### TASKS AND EXERCISES
• 1. Answer these questions about the Louisiana budget passage, using one line for each answer and marking each (a), (b), (c):
(a) How large is the budget deficit the governor and Senate leadership want to close?
(b) Which representative pulled two bills to raise alcohol taxes from the House agenda?
(c) By what date does the Louisiana Legislature have to solve the state's current financial crisis?
• 2. Carry on the passage about the Louisiana House delaying its tax votes, starting after its final sentence.

### SOURCE PASSAGE
· · · · ·

Cutting TOPS while keeping able-bodied, childless adults on the welfare rolls? You're either serious about Louisiana's future or you're not.— John Neely Kennedy (@JohnKennedyLA) February 11, 2016
That Senate candidate is right. Justl ook at all these lazy legislators shirking responsibility and picking up their government checks.
The Louisiana House of Representatives put off voting on several tax bills -- including alcohol and cigarette tax hikes -- for the second time Monday (Feb. 29), including some measures that Gov. John Bel Edwards and Senate leadership consider essential to closing a $900 million budget deficit this year.Tick tock, guys. Whatever happened to that conservative work ethic and sense of fiscal rectitude y'all are so famous for? Republicans are supposed to be very serious about not running up big debts.
"What's going on? That's a good question," said Rep. Kenny Cox, D-Natchitoches, who pulled his two bills to raise alcohol taxes from the House agenda Monday. He said didn't have the votes to get them through yet.
The Louisiana Legislature only has until March 9 to solve the state's current financial crisis, and the House hasn't moved many of the potential tax increases that were discussed as solutions to the state's fiscal problem for the last few weeks. It also hasn't come up with enough cuts to solve the problem.

· · · · ·

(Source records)
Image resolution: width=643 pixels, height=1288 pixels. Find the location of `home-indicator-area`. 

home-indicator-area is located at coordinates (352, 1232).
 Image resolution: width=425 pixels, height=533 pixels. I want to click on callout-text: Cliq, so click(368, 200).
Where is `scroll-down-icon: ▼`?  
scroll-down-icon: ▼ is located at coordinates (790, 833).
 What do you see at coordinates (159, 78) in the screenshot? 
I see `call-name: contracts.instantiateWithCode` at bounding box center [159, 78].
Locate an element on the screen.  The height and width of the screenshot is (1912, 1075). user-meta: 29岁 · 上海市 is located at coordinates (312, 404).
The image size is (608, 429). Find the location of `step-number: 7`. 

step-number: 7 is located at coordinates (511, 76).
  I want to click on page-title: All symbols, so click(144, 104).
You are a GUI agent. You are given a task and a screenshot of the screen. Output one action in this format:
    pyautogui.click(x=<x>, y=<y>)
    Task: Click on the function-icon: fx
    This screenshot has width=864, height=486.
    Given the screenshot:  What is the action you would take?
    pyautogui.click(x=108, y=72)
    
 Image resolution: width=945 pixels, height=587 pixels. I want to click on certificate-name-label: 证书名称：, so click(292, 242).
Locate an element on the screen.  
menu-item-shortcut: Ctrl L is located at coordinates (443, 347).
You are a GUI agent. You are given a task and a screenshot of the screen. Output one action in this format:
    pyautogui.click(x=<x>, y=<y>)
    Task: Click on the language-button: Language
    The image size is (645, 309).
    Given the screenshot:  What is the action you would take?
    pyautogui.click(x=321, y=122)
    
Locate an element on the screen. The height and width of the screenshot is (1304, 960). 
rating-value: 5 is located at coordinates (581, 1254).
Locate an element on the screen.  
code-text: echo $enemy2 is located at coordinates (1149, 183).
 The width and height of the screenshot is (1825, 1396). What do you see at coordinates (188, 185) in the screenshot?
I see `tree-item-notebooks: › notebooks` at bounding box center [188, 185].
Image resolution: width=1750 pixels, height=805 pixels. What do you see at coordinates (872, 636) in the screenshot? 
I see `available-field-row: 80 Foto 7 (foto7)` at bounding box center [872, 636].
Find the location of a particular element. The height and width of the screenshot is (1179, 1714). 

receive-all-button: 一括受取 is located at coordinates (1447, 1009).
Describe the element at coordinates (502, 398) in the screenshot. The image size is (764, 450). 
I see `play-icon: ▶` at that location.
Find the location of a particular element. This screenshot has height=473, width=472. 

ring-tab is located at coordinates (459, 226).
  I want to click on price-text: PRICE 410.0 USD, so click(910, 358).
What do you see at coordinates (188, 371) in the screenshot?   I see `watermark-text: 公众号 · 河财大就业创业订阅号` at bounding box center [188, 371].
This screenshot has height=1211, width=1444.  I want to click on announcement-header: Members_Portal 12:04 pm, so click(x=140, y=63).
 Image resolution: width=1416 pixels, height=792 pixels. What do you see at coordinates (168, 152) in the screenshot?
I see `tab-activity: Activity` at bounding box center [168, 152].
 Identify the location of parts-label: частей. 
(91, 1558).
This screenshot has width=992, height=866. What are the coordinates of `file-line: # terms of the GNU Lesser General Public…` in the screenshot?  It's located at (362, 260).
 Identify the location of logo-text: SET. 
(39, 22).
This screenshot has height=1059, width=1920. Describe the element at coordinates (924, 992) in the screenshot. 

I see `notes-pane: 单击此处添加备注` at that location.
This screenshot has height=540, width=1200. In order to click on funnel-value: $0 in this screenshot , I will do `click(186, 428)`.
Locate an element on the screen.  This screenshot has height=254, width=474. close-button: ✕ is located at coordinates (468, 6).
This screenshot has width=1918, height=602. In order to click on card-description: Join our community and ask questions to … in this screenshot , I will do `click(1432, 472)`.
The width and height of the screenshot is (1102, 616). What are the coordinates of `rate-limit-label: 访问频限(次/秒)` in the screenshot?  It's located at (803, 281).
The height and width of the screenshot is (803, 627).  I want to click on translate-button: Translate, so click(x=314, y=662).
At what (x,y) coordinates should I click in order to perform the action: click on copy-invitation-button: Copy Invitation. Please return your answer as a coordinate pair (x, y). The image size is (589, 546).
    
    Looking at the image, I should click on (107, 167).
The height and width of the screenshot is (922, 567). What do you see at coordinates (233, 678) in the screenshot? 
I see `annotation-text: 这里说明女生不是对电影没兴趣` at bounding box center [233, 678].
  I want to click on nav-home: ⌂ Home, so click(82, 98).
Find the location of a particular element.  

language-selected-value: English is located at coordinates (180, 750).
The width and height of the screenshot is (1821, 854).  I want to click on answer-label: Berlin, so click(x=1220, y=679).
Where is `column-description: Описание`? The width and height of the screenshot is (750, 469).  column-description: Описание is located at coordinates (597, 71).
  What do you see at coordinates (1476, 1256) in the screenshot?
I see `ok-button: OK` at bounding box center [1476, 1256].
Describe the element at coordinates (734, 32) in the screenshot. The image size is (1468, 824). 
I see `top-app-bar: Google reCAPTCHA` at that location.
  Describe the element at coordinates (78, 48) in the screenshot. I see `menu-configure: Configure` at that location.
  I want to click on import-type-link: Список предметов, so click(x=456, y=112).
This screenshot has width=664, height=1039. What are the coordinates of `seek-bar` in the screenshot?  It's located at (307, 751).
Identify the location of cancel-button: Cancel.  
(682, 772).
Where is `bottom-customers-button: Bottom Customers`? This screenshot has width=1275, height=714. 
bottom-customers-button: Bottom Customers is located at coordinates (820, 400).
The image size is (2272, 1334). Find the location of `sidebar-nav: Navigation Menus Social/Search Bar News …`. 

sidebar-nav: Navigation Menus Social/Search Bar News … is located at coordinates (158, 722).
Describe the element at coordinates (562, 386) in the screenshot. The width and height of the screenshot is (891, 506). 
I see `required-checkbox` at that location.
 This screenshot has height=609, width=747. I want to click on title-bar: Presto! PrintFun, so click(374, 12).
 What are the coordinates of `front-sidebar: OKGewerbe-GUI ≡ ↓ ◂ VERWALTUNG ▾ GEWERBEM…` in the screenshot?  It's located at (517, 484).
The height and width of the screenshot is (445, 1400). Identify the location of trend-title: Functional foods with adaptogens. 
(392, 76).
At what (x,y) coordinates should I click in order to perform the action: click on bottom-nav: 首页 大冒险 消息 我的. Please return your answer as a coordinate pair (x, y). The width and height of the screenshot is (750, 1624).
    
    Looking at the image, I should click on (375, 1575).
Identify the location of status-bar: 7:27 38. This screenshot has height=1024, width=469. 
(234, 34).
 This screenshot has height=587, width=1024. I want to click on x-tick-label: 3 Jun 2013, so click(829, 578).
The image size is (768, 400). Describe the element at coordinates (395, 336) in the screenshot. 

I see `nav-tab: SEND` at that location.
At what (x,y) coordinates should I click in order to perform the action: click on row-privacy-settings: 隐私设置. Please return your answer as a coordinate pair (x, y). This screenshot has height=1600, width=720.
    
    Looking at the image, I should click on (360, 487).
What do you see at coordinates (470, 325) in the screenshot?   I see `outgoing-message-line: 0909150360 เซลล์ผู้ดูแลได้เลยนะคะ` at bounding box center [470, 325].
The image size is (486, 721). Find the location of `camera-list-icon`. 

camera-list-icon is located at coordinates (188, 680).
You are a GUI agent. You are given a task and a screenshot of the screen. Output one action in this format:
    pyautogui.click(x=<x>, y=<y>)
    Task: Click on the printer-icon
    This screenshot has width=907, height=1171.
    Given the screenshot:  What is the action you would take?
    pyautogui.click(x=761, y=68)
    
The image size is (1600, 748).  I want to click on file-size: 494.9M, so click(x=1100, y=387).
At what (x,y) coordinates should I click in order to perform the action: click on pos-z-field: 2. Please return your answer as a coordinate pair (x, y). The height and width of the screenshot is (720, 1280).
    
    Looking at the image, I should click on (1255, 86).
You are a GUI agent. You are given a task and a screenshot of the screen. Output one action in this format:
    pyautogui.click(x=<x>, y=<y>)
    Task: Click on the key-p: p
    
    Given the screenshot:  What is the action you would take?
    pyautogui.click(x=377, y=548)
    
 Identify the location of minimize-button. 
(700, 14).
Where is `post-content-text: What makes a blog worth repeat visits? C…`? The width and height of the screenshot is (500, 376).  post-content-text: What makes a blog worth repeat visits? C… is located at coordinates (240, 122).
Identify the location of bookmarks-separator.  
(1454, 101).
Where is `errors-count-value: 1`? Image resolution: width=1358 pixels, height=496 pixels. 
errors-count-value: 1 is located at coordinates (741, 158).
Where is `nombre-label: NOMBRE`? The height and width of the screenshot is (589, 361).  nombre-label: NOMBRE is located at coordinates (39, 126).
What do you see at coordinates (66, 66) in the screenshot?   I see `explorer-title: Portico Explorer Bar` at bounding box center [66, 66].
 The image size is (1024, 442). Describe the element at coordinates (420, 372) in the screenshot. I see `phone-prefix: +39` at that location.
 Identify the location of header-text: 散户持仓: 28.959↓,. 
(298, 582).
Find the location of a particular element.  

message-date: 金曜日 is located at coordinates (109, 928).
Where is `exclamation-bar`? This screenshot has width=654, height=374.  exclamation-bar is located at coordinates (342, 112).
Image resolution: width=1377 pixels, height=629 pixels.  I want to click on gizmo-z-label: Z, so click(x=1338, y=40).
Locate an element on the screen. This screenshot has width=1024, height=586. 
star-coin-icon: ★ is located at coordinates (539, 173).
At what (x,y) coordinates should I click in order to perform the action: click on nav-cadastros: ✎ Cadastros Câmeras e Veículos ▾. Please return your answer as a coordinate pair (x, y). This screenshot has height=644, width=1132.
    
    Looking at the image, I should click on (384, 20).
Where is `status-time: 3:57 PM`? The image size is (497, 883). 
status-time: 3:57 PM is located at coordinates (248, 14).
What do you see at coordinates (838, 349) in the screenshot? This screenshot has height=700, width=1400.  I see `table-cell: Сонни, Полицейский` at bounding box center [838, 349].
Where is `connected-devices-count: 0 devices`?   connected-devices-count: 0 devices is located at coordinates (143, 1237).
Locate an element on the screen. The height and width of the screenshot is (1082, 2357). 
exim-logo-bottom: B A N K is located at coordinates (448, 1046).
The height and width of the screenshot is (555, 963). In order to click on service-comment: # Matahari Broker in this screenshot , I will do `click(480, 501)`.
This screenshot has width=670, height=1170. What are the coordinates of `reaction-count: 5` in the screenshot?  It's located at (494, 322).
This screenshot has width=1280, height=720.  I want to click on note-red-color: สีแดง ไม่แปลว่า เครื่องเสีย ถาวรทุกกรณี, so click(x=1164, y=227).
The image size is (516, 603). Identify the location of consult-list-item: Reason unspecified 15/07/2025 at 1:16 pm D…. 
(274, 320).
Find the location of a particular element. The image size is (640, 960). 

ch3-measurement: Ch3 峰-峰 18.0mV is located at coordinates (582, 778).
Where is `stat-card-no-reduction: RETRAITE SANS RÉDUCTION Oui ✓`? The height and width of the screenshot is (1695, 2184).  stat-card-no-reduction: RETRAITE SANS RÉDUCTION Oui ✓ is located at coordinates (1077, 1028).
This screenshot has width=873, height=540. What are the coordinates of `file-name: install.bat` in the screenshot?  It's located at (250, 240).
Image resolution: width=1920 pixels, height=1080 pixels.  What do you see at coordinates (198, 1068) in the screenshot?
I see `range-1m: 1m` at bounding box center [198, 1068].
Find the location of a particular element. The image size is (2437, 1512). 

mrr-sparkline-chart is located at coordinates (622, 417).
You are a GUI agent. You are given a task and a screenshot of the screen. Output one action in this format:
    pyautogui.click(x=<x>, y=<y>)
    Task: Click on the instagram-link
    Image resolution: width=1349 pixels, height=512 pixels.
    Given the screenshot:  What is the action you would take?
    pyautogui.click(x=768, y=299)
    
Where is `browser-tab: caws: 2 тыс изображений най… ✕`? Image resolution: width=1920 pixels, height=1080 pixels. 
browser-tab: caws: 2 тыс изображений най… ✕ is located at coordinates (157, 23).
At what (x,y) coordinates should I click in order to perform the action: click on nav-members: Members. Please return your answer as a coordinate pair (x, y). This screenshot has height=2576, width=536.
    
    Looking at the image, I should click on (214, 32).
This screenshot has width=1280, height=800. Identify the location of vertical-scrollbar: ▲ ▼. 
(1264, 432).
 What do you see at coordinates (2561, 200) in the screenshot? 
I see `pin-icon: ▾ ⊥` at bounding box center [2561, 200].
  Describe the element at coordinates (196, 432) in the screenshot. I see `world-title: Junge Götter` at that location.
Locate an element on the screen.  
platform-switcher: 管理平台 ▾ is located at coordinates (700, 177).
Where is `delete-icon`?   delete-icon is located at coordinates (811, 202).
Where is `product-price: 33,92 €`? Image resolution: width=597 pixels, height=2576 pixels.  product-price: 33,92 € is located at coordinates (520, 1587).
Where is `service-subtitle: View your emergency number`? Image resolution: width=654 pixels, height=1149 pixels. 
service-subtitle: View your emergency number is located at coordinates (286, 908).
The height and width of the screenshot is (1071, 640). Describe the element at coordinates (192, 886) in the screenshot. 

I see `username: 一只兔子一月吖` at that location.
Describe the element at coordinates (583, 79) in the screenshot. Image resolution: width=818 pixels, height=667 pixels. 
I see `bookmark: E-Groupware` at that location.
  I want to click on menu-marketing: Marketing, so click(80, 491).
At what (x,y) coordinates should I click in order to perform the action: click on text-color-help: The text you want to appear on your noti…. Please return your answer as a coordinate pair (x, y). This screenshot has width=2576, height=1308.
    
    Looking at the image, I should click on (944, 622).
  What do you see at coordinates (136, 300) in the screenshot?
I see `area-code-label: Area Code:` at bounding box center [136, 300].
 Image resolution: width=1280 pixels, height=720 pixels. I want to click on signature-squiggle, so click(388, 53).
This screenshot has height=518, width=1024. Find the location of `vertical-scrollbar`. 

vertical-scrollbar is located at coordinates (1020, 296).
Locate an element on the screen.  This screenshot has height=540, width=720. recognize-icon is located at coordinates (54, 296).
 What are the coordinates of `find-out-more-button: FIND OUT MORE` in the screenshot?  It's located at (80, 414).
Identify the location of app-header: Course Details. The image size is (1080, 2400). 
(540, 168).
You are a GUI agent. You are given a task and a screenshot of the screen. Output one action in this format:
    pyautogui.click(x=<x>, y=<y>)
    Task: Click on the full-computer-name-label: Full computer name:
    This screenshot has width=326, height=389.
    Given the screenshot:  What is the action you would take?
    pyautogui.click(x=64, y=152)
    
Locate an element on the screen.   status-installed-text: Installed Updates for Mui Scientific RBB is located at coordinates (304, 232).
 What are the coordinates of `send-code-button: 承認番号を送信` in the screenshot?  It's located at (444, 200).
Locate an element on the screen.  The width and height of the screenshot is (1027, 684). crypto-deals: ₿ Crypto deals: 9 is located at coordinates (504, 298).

· · · · ·

### ANSWER SECTION
• 1.
(a) $900 million
(b) Rep. Kenny Cox, D-Natchitoches
(c) March 9

• 2.
“We’re going to make some pretty significant cuts,” House Appropriations Chairman Cameron Henry, the Metairie Republican who sponsored the bill, told the Senate committee on Monday.Frankly, I didn't even realize they could do that given the way some of them talk. Why not roll the thing forward indefinitely? Sure that will make the ratings agencies nervous but if that happens, we can always just bill the Jindal campaign.
Henry faced a backlash when he suggested that the state could “roll forward” some of its shortfall to next year, as a way of delaying having to find a solution.
Henry explained that anything not covered through spending cuts or tax increases this year would move to the next year’s budget deficit, which is already $2 billion.
“That’s not an option,” state Sen. Eric LaFleur, D-Ville Platte, the committee chairman, told Henry. “That’s something we would not want to go home and tell anybody that we did.”